Paul Cohen-Portheim, England the Unknown Isle (1930)
Paul Cohen-Portheim was a European author, artist, and bohemian, who was described on his death as the ‘first citizen of Western Europe’ for his travel writing. Born in Berlin to a family of Austrian Jews, he happened to be in England at the outbreak of the First World War, and was consequently imprisoned as an ‘enemy alien’ for the duration. Curiously this experience, though harrowing, did not lead him to begrudge his captors, and Cohen-Portheim became something of an Anglophile, spending much of his life in London when not travelling.
England the Unknown Isle, which was published as an English translation of the author’s original text, provides a humorous, cutting, and satirical outsider’s view of England and her people. It describes England as a land of compromise, so much so that even the ‘English climate has the same antipathy to anything immoderate or extreme as its product the Englishman has; it is moody, but not preposterous or impossible — in fact, ambiguous.’ It was a place of strict etiquette, where liberty had thrived alongside conventionality, indeed ‘liberty is only possible within a framework of laws, and English liberty consists in imposing these laws on oneself’.
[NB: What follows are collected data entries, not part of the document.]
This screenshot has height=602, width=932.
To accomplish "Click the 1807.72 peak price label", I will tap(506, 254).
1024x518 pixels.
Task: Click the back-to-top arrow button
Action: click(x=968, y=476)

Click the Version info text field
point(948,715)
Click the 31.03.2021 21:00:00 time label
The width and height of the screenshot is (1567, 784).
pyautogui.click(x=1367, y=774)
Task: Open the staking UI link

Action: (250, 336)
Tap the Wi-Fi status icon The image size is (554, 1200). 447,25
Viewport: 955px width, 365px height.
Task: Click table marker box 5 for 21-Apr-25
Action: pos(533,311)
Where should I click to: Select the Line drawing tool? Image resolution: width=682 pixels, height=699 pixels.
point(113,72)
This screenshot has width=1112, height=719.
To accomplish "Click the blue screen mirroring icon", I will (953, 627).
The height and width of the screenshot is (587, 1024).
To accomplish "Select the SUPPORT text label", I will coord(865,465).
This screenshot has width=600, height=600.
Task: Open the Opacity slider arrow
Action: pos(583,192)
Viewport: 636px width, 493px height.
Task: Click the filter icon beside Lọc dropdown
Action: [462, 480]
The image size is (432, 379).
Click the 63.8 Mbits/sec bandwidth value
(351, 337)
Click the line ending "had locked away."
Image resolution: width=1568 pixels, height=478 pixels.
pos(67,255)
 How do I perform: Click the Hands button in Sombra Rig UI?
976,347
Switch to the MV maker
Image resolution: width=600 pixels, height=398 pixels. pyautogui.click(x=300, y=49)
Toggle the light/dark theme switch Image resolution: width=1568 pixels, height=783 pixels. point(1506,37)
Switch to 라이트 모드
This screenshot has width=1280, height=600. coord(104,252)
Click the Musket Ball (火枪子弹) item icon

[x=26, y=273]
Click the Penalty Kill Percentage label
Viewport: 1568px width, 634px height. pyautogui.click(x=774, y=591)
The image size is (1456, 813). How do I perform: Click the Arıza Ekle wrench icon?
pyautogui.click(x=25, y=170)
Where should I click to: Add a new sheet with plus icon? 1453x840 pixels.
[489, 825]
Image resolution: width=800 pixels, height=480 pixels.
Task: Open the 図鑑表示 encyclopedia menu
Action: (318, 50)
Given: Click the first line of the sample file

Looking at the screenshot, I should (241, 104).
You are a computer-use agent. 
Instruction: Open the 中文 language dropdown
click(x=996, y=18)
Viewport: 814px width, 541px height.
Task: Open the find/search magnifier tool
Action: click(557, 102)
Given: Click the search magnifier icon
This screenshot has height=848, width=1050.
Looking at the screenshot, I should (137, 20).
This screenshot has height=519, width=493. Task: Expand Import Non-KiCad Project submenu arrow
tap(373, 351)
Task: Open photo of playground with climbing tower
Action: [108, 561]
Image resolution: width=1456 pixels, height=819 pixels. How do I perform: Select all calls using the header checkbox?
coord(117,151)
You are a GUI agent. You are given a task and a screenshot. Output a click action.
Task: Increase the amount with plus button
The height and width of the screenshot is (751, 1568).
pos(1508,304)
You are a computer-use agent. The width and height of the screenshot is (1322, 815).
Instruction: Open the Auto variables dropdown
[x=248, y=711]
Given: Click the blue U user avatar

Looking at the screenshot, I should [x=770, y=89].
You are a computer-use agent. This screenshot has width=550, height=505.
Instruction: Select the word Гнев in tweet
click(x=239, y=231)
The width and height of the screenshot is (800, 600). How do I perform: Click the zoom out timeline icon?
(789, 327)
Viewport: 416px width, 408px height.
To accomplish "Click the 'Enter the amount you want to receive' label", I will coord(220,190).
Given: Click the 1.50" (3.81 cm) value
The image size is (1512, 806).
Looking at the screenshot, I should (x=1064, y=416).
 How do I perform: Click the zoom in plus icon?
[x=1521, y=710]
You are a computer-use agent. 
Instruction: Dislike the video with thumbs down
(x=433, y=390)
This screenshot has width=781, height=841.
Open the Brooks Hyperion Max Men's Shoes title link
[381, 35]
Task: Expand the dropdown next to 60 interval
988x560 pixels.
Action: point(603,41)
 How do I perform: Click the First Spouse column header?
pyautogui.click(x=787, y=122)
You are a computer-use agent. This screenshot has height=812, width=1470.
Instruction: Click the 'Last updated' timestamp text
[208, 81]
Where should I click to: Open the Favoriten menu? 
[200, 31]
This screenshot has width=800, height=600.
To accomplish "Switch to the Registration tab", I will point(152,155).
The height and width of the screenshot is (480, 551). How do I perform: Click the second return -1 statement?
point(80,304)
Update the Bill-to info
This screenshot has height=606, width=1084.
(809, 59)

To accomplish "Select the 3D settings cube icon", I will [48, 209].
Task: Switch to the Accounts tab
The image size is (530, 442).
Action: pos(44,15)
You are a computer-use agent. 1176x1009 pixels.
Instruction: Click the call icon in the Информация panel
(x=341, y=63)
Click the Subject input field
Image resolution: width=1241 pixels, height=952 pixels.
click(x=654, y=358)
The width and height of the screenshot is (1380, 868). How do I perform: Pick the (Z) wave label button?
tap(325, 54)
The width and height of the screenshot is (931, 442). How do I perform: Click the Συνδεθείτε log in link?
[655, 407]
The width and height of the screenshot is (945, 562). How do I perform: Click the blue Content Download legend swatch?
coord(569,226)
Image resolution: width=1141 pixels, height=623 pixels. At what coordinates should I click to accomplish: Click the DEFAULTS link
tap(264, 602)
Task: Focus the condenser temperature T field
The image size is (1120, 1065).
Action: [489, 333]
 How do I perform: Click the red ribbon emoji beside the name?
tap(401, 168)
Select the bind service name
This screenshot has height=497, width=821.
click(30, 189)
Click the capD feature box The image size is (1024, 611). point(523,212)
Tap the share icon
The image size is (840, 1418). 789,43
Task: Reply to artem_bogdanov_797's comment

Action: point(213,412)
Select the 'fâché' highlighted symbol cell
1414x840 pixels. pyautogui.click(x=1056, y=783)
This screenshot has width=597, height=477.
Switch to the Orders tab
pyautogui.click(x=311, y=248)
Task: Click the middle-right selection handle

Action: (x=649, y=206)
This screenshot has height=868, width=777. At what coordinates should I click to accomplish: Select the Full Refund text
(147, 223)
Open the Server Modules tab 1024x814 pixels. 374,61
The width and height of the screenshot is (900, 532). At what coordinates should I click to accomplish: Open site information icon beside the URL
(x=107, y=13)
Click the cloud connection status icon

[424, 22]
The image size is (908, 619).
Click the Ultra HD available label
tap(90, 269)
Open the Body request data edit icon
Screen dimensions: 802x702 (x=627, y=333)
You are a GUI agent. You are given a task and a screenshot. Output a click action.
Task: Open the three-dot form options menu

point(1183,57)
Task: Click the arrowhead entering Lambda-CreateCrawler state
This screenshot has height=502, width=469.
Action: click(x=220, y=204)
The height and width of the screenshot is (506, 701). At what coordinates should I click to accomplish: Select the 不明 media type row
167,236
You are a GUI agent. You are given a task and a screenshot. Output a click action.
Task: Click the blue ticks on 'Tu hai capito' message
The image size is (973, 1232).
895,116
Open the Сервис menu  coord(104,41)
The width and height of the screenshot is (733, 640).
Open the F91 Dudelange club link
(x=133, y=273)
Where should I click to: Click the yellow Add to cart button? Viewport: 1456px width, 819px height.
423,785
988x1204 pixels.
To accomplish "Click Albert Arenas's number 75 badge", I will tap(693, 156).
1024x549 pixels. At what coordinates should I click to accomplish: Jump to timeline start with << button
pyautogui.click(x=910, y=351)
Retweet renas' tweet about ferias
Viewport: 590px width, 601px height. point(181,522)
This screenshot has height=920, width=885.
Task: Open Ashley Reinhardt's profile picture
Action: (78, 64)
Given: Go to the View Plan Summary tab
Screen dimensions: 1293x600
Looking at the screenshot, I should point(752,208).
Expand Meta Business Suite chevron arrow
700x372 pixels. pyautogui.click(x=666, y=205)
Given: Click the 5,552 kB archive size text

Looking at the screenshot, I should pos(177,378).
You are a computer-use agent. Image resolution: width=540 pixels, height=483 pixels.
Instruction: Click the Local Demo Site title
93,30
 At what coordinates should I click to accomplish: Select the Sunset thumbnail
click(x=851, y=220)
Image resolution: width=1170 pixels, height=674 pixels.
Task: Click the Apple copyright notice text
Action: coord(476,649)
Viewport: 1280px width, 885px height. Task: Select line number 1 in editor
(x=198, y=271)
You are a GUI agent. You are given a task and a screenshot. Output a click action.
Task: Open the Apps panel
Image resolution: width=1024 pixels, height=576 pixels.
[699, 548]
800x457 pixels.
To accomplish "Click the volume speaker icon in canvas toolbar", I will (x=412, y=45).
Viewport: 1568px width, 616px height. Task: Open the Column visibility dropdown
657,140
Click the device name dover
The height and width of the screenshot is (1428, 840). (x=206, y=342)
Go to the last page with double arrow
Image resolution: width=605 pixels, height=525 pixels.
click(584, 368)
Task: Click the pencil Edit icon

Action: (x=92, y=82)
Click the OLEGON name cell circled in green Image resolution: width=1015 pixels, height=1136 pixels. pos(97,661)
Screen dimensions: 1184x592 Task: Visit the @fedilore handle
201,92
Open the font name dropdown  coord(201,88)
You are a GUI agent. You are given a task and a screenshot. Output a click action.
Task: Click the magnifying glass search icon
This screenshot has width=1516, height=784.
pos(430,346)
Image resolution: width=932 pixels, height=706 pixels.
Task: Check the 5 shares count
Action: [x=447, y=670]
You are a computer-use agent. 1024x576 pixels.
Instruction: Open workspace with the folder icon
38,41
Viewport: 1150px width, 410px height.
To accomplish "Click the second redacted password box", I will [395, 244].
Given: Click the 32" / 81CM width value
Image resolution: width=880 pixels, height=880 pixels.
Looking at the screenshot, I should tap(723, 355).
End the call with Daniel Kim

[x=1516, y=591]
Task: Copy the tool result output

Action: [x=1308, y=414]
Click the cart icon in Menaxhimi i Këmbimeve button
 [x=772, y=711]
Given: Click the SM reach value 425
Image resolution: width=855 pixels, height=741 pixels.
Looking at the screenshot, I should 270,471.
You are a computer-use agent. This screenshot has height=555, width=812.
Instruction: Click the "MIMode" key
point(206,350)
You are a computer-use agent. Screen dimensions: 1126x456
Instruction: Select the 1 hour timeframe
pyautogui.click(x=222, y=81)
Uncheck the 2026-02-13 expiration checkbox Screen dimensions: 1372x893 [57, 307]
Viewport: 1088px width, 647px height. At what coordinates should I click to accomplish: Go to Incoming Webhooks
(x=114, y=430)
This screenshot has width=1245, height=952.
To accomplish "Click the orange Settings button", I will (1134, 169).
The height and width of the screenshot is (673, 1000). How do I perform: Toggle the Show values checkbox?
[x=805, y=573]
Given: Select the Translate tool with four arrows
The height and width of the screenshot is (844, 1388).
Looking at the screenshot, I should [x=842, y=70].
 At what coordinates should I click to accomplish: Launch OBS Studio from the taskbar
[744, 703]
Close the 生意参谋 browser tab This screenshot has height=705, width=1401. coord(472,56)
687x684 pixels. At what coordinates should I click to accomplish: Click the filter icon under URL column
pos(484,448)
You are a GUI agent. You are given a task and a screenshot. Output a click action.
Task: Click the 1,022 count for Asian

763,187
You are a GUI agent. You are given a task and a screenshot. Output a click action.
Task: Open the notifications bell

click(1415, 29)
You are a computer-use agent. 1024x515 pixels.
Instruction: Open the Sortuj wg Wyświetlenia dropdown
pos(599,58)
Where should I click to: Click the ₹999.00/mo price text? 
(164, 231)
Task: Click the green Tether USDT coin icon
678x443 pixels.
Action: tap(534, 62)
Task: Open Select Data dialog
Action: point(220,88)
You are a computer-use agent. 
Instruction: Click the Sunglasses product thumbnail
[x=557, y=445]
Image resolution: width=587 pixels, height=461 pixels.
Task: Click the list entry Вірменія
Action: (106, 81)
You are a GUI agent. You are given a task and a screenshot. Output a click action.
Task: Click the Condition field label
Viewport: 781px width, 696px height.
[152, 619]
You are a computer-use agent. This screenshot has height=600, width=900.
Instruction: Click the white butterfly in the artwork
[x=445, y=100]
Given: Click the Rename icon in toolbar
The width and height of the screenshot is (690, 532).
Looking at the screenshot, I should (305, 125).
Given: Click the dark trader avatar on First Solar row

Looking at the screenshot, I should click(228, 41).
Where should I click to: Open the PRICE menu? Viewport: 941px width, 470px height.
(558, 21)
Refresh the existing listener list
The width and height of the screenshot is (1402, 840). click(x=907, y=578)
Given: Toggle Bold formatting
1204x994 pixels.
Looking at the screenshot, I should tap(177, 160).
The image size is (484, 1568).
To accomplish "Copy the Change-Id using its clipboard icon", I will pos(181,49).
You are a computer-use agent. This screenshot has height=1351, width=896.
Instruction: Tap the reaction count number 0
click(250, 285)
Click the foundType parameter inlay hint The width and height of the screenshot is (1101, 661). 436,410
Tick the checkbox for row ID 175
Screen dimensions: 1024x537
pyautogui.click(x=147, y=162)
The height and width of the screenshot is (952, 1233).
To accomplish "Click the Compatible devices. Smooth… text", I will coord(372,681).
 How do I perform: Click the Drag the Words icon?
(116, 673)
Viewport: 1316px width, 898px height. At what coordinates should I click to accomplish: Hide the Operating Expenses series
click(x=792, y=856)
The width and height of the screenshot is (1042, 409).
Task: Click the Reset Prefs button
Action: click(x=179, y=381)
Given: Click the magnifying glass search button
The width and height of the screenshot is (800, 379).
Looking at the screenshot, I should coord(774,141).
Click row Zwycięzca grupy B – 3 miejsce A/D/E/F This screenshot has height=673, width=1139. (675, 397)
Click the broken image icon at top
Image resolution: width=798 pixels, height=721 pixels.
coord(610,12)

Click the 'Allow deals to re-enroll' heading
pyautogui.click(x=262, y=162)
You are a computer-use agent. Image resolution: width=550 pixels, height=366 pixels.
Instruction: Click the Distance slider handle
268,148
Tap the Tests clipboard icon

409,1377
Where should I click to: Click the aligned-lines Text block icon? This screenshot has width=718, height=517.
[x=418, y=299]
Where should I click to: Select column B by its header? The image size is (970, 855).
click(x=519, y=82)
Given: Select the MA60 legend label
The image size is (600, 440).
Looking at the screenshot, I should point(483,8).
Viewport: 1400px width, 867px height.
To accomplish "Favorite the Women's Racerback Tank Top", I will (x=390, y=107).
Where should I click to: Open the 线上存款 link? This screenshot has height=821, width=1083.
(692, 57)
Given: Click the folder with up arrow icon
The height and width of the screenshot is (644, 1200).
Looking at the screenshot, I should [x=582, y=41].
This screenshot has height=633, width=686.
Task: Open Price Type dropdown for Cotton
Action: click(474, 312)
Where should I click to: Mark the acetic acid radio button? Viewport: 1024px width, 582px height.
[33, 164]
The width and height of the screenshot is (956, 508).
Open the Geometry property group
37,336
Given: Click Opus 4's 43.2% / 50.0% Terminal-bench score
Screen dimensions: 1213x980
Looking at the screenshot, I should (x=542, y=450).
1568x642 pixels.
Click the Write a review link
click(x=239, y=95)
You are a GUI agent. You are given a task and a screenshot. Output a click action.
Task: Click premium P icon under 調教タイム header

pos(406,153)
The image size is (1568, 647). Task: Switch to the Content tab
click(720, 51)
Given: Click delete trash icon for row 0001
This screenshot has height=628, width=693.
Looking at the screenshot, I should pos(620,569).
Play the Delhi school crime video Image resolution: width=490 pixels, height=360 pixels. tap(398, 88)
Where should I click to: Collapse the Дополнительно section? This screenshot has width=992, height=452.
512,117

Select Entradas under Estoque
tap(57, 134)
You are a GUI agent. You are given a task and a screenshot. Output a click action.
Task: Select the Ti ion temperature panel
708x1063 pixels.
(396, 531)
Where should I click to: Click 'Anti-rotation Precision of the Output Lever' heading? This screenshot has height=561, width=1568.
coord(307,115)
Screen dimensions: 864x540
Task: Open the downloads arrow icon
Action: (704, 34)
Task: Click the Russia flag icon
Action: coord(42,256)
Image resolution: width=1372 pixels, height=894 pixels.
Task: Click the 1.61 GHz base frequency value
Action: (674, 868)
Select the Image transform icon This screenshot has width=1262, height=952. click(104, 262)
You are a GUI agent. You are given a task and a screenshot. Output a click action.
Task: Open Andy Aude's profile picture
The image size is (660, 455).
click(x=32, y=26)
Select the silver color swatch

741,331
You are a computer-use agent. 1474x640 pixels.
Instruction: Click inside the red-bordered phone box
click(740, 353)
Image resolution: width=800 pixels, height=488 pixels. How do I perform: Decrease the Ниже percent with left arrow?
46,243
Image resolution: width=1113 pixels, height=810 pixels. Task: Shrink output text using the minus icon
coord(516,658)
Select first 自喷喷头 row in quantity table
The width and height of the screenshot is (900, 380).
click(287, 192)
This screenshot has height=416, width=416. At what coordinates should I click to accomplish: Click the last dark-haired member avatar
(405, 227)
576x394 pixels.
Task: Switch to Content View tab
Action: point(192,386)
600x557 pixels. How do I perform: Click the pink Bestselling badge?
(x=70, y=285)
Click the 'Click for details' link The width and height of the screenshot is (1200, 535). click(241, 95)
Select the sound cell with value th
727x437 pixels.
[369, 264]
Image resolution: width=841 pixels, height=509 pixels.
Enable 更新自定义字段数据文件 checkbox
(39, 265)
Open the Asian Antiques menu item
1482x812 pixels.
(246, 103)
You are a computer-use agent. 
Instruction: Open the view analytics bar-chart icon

England was governed by unwritten rules, and these rules fed into a social hierarchy, in which ‘the upper classes make use of the rules of the game, the middle classes regard them with veneration, and the lower classes ignore them; but they stump the foreigner’. A class system was the product of an ‘individualistic’ culture convinced of the inequalities of people and races. A strong sense of aristocracy, part of the ‘Norman legacy’, provided strong leadership and a dose of character that other European countries had lost:
‘An-Oxford or Cambridge degree is regarded, and rightly, as stamping a man socially; a degree at one of the other universities as a certificate of expert knowledge in a certain department; a thing for which the Englishman has no more respect than he has for the expert knowledge of a tradesman or anybody else engaged in practical life. The valuing of personality above knowledge is a fundamental thing in the English character; an Englishman does not want to know what a candidate for a job has been taught, but what sort of a person he is— the opposite extreme from the usual German attitude.’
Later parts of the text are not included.